= The data =

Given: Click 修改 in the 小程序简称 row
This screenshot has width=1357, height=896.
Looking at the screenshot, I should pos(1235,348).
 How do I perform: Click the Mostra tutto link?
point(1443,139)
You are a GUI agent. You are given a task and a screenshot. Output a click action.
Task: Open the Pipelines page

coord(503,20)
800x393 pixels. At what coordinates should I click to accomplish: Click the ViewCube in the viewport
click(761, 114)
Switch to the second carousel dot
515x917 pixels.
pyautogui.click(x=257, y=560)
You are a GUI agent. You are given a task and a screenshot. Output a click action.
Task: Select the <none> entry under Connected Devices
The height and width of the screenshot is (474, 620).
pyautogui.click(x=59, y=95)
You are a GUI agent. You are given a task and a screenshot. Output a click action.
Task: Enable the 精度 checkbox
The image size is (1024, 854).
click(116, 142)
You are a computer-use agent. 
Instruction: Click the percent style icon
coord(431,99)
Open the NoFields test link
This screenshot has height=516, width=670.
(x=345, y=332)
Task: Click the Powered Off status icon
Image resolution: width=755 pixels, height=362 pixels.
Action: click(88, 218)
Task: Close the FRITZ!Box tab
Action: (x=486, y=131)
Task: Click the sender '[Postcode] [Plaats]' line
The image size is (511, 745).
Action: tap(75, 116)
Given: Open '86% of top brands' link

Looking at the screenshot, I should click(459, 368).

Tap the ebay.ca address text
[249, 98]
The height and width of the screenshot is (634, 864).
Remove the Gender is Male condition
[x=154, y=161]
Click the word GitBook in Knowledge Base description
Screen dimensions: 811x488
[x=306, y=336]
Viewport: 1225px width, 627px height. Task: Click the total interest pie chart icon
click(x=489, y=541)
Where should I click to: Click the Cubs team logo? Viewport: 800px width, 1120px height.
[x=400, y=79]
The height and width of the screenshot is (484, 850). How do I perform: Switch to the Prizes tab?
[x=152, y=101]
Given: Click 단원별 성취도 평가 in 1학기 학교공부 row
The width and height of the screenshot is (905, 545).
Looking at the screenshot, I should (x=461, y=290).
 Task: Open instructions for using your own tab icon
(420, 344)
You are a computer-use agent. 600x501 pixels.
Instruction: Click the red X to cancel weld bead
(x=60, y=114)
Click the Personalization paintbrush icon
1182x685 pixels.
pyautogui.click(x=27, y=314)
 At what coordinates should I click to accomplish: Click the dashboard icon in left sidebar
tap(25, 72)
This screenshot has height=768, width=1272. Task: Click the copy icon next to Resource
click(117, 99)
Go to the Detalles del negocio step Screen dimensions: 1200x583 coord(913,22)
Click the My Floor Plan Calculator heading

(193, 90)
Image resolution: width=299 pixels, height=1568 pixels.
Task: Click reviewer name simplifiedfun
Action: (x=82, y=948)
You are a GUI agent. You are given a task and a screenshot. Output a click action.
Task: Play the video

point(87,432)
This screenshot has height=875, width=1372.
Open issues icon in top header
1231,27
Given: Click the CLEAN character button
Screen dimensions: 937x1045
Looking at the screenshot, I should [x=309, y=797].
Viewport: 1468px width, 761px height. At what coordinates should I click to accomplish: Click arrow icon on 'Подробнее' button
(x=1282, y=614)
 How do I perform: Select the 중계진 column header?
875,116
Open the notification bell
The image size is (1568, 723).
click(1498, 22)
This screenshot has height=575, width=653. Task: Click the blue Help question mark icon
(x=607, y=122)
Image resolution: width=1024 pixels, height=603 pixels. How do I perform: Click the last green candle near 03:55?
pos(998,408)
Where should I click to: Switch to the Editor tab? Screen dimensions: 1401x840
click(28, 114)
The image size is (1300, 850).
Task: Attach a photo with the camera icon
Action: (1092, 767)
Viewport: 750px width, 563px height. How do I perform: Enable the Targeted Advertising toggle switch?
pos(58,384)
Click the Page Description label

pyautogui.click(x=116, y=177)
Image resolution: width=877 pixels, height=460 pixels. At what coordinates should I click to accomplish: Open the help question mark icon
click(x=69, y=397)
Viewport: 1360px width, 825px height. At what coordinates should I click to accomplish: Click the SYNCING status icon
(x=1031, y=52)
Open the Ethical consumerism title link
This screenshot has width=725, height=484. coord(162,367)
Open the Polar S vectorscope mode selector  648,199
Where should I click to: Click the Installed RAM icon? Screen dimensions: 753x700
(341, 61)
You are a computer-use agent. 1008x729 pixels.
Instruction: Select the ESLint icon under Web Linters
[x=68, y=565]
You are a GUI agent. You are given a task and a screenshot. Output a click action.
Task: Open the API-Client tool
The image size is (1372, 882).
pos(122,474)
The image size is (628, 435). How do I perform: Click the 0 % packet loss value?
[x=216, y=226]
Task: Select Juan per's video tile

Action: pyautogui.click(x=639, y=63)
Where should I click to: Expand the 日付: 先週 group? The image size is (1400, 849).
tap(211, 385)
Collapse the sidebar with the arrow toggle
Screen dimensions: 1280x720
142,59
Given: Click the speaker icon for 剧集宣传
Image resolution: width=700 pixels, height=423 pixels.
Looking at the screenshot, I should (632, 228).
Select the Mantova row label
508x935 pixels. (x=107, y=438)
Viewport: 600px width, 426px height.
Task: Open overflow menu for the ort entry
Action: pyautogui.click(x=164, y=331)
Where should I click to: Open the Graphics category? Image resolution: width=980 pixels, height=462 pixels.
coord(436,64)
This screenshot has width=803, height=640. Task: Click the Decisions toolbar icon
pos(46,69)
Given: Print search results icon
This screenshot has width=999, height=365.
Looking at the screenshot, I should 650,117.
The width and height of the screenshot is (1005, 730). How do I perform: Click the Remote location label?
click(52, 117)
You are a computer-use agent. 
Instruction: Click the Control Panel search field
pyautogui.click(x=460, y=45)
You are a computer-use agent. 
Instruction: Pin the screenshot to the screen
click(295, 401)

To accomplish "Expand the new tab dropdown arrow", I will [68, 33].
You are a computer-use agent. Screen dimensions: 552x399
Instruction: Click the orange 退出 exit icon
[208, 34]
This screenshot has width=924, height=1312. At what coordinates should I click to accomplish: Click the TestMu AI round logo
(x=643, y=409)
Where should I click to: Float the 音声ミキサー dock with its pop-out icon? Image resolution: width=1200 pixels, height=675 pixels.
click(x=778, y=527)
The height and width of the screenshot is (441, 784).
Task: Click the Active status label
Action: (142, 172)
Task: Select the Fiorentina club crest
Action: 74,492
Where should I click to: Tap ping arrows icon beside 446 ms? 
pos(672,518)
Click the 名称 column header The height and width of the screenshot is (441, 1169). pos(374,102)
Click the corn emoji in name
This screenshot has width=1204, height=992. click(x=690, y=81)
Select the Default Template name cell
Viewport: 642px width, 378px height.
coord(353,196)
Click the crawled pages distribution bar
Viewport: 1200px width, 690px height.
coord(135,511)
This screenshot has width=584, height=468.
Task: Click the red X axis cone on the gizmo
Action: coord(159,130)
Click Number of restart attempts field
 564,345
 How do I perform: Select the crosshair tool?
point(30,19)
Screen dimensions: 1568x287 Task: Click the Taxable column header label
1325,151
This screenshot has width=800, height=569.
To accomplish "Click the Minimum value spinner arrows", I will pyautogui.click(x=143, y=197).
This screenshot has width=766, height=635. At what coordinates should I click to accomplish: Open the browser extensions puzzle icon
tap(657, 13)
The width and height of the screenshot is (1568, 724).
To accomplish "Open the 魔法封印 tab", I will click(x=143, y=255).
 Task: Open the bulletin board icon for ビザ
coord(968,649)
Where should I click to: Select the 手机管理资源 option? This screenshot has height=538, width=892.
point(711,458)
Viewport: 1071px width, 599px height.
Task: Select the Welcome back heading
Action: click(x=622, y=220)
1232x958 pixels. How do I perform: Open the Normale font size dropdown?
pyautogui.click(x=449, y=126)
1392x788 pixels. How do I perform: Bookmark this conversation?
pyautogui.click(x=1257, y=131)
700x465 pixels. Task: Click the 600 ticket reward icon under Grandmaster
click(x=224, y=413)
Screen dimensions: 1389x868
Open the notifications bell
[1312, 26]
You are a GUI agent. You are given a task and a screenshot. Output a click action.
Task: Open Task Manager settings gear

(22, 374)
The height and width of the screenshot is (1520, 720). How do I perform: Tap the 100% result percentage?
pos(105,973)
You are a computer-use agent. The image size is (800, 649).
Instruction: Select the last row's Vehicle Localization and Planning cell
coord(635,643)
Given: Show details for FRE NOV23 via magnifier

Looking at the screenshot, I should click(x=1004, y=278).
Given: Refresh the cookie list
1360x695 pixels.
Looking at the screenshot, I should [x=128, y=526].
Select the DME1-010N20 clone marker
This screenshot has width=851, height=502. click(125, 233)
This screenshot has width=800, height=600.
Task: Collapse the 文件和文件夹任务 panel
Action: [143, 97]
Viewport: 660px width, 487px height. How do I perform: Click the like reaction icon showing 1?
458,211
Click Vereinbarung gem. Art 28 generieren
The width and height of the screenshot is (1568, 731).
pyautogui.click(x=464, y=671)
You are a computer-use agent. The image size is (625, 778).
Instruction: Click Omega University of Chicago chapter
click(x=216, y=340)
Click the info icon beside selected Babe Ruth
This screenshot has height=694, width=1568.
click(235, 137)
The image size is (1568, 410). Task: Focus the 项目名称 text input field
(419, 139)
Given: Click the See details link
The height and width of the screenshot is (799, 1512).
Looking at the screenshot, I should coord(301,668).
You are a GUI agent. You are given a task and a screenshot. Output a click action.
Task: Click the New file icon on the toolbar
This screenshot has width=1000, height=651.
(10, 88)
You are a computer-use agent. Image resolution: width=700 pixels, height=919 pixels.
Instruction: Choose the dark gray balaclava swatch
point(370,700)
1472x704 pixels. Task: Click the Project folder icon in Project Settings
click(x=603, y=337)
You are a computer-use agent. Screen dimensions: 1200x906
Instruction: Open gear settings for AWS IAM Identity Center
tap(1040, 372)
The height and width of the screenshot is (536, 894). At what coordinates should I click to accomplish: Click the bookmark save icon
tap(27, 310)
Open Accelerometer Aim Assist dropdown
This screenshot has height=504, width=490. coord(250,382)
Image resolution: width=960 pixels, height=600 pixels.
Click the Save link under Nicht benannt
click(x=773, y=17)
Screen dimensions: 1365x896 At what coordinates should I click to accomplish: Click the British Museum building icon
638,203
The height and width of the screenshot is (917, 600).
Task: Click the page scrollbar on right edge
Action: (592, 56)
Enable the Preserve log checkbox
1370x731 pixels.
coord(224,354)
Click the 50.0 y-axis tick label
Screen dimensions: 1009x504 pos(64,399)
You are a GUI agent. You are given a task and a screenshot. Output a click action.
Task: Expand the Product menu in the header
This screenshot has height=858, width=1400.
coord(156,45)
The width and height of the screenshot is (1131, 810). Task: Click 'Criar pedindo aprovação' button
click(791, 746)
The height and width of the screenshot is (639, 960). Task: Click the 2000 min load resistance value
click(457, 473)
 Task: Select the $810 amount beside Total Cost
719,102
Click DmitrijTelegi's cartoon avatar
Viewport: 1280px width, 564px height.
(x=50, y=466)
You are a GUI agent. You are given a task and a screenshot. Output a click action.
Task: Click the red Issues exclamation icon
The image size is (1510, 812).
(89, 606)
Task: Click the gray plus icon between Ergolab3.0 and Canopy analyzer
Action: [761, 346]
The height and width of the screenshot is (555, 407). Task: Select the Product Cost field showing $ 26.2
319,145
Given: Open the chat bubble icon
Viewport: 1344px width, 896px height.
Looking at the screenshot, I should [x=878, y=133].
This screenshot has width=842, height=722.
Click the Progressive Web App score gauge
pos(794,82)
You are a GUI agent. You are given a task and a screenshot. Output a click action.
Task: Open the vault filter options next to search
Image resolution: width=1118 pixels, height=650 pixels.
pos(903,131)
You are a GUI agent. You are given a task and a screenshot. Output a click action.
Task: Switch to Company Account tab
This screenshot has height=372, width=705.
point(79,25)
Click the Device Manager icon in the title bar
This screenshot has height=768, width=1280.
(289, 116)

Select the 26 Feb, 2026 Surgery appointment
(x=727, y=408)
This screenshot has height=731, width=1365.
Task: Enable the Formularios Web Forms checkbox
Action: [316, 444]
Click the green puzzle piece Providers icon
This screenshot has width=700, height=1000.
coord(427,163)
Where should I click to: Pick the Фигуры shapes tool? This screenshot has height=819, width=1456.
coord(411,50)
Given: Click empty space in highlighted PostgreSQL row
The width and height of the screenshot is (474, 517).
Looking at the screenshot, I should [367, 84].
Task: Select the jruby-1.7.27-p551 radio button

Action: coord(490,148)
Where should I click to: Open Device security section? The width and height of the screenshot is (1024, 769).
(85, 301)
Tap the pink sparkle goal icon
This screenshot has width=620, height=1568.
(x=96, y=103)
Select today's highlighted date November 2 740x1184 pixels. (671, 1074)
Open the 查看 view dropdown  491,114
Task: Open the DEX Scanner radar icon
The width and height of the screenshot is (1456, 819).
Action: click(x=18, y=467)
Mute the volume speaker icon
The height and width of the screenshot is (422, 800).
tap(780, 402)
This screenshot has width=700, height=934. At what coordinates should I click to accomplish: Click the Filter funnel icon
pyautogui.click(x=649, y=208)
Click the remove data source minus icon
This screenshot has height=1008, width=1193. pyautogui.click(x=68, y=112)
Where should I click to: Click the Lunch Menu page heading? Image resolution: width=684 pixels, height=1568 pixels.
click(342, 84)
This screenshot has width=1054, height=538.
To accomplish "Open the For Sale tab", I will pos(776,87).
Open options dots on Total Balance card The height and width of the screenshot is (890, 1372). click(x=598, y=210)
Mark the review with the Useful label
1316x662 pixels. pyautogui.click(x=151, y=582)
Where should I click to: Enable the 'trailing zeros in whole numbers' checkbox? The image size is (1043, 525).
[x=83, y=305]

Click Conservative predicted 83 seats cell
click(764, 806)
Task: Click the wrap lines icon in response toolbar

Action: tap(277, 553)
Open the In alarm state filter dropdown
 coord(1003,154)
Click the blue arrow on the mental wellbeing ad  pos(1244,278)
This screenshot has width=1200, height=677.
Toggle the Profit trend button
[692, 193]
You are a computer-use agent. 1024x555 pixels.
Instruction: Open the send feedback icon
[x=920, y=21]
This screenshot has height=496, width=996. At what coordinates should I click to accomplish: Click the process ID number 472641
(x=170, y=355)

= Problem to work on =
Give an exact copy of the lines above from the line with "The height and width of the screenshot is (1520, 720)." up to and including the line with "Given: Refresh the cookie list", and leave everything else out.

= Result =
The height and width of the screenshot is (1520, 720). How do I perform: Tap the 100% result percentage?
pos(105,973)
You are a computer-use agent. The image size is (800, 649).
Instruction: Select the last row's Vehicle Localization and Planning cell
coord(635,643)
Given: Show details for FRE NOV23 via magnifier

Looking at the screenshot, I should click(x=1004, y=278).
Given: Refresh the cookie list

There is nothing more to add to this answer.